-- Opening Marker --

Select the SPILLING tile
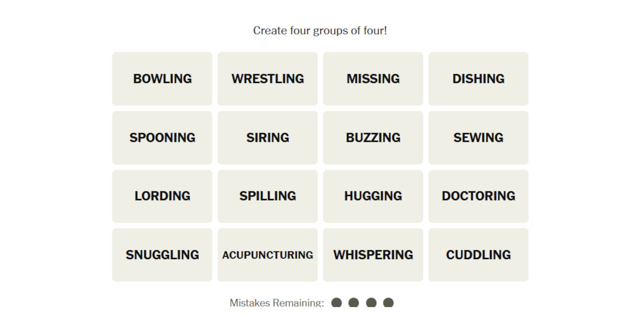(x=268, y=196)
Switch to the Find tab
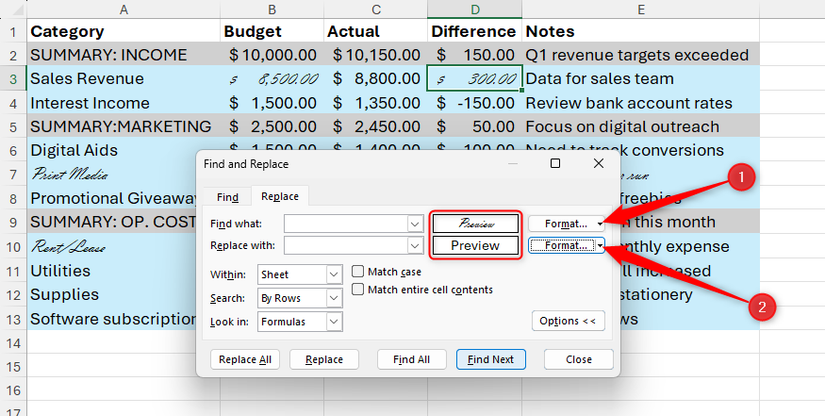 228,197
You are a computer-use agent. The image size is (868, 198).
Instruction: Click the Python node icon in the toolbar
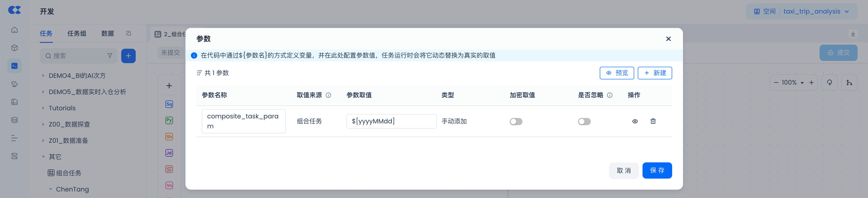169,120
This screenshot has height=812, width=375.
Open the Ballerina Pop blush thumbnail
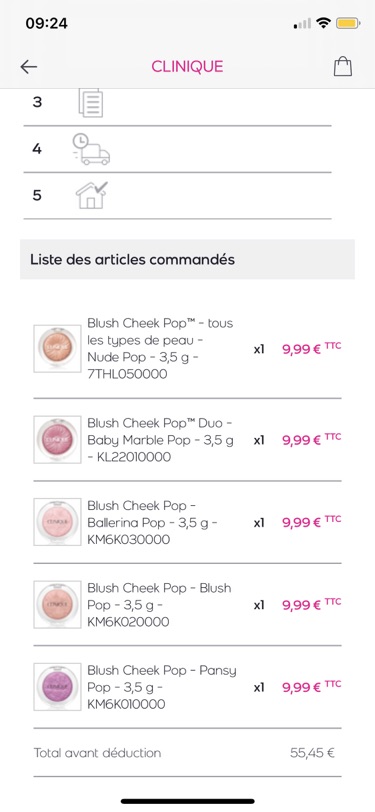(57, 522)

-- Closing Marker --
-- Opening Marker --

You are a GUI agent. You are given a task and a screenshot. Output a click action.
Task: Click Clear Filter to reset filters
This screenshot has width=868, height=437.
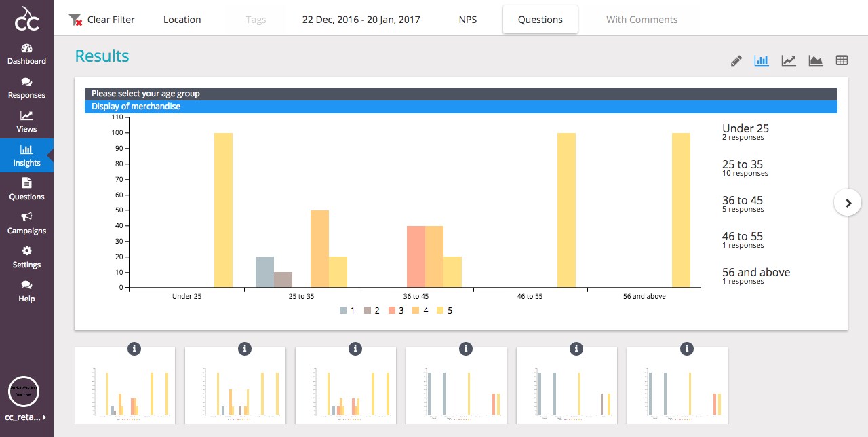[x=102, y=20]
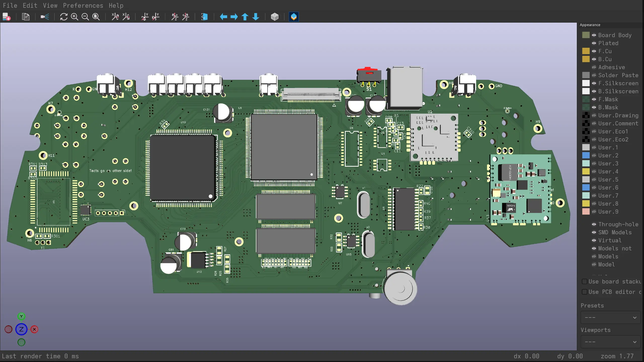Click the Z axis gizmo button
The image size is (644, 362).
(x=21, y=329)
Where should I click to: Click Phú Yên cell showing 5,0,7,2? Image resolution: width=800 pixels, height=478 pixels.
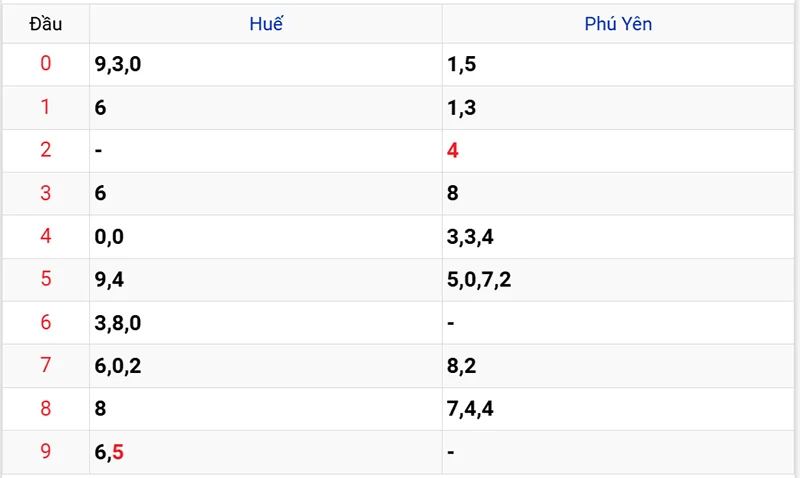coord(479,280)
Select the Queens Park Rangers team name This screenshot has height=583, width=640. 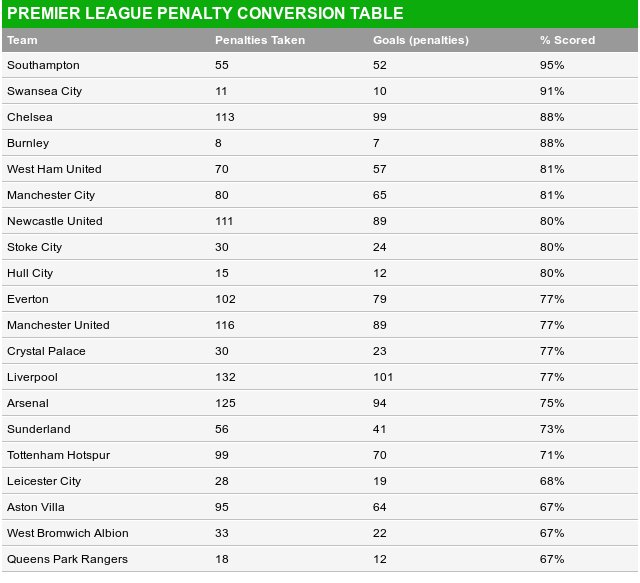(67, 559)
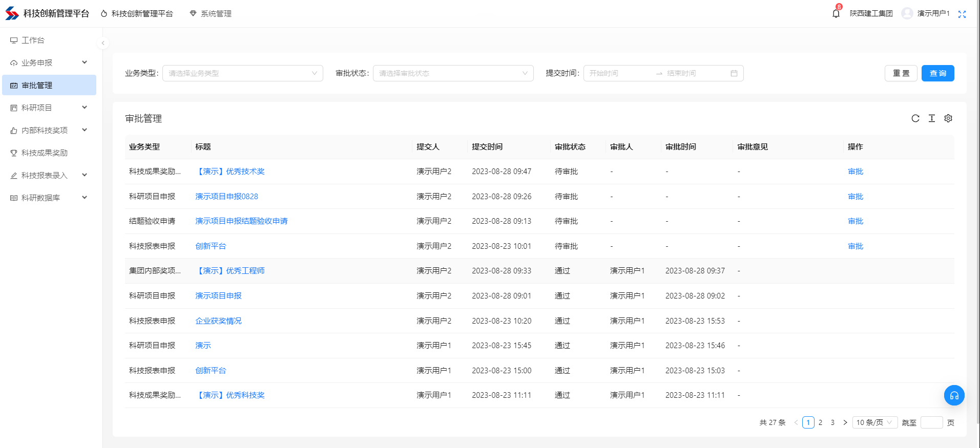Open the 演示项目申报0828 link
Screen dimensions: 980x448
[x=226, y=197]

-- Closing Marker --
-- Opening Marker --

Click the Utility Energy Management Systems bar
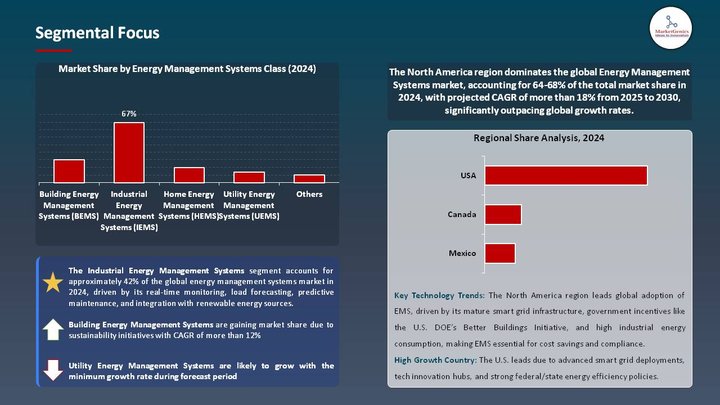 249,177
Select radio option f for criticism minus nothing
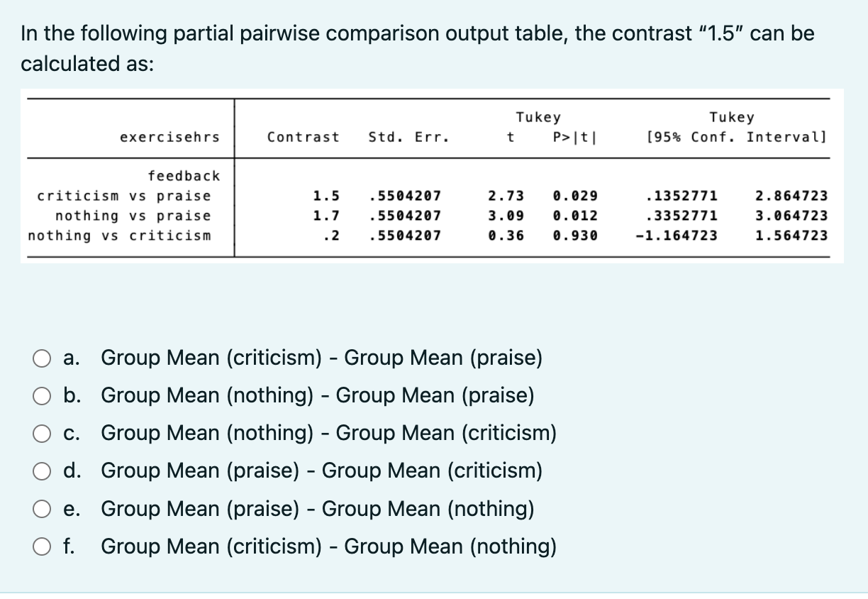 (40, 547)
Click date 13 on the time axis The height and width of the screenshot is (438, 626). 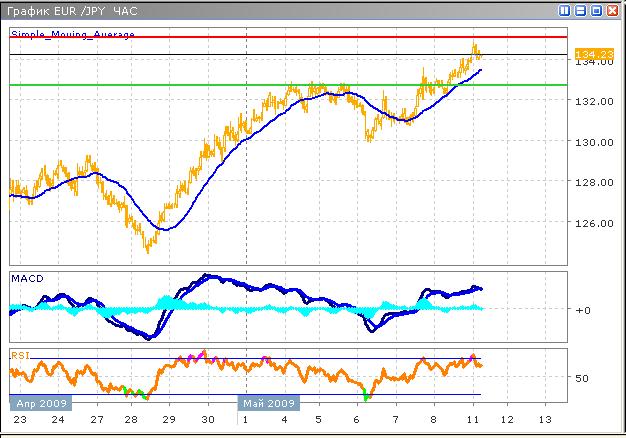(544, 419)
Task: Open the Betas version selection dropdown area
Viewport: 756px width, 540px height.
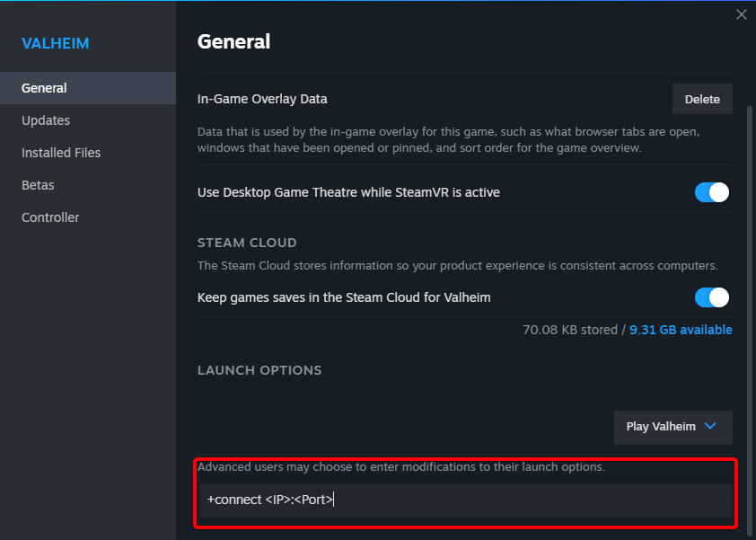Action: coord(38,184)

-- Closing Marker --

Go through the listing above and return every line where the word "agent" occurs.

You are a computer-use agent. The image size is (868, 198).
You are a GUI agent. You are given a task and a screenshot. Output a click action.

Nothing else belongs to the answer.